Exploring OpenLibrary Part One
This post also appears on the n2 blog.
I thought it was about time I got around to taking a better look at what might be possible with the OpenLibrary data.
My plan is to try and convert it into meaningful RDF and see what we can find out about things along the way. The project is an own-time project mostly, so progress isn’t likely to be very rapid. Let’s see how it goes. I’ll diary here as stuff gets done.
To save me typing loads of stuff out here, today’s source code is tagged and in the n2 subversion as day 1 of OpenLibrary.
Day one, 3rd October 2008, I downloaded the authors data from OpenLibrary and unzipped it. I’m also downloading the editions data from OpenLibrary, but that’s bigger (1.8Gb) so I’m playing with the author data while that comes down the tubes.
The data has been exported by OpenLibrary as JSON, so is pretty easy to work with. I’m going to write some PHP scripts on the command line to mess with it and it looks great for doing that.
Each line of the JSON in the authors file represents a single author, although some authors will have more than one entry. Taking a look at Iain Banks (aka Iain M Banks) we have the following entries:
{"name": "Banks, Iain", "personal_name": "Banks, Iain", "key": "\/a\/OL32312A", "birth_date": "1954", "type": {"key": "\/type\/type"}, "id": 81616}
{"name": "Banks, Iain.", "type": {"key": "\/type\/type"}, "id": 3011389, "key": "\/a\/OL954586A", "personal_name": "Banks, Iain."}
{"type": {"key": "\/type\/type"}, "id": 9897124, "key": "\/a\/OL2623466A", "name": "Iain Banks"}
{"type": {"key": "\/type\/type"}, "id": 9975649, "key": "\/a\/OL2645303A", "name": "Iain Banks "}
{"type": {"key": "\/type\/type"}, "id": 10565263, "key": "\/a\/OL2774908A", "name": "IAIN M. BANKS"}
{"type": {"key": "\/type\/type"}, "id": 10626661, "key": "\/a\/OL2787336A", "name": "Iain M. Banks"}
{"type": {"key": "\/type\/type"}, "id": 12035518, "key": "\/a\/OL3127859A", "name": "Iain M Banks"}
{"type": {"key": "\/type\/type"}, "id": 12078804, "key": "\/a\/OL3137983A", "name": "Iain M Banks "}
{"type": {"key": "\/type\/type"}, "id": 12177832, "key": "\/a\/OL3160648A", "name": "IAIN M.BANKS"}
In total the file contains 4,174,245 entries. First job is to get a more manageable set of data to work with. So, I wrote a short script to extract 1 line in every 10 from a file. The resulting sample author data file contains 417,424 entries. This is more manageable for quick testing of what I’m doing.

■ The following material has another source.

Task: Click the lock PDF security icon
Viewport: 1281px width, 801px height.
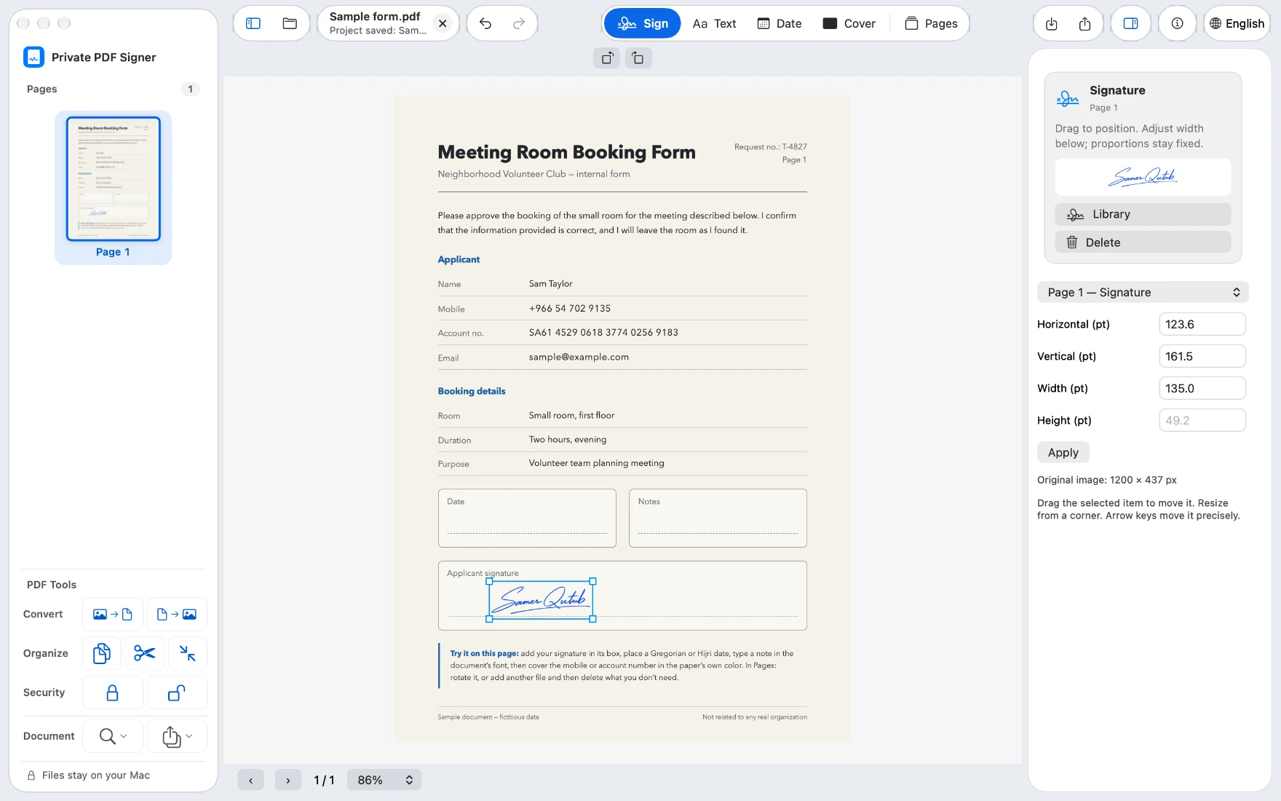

So now we can start writing some code to produce some RDF. Given the size of these files, I need to stream the data in and out again in chunks. The easiest format I find for that is turtle which has the added benefit of being human readable. YMMV. Previously I’ve streamed stuff out using n-triples. That has some great benefits too, like being able to generate different parts of the graph, for the same subject, in different parts of the file then being them together using a simple command line sort. It’s also a great format for chunking the resulting data into reasonable size files as breaking on whole lines doesn’t break the graph, whereas with rdf/xml and turtle it does.
So, I may end up dropping back to n-triples, but for now I’m going to use turtle.
I also like working on the command line and love the unix pipes model, so I’ll be writing the cli (command line) tools to read from STDIN and write to STDOUT so I can mess with the data using grep, sed, awk, sort, uniq and so on.
First things first, Let’s find out what’s really in the authors data. Reading the json line by line and converting each line into an associative array is simple in PHP, so let’s do that, keep track of all the keys we find in the arrays and recurse into the nested arrays to look at them - then dump the result out. The arrays contain this set of keys:
alternate_names alternate_names alternate_names\1 alternate_names\2 alternate_names\3 bio birth_date comment date death_date entity_type fuller_name id key location name numeration personal_name photograph title type type\key website
So, they have names, birth dates, death dates, alternate names and a few other bits and pieces. And they have a ‘key’ which turns out to be the resource part of the OpenLibrary url. That’s means we can link back into OpenLibrary nice and easy. Going back to our previous Iain Banks examples, we want to create something like this for each one:
@prefix rdf: <http://www.w3.org/1999/02/22-rdf-syntax-ns#> .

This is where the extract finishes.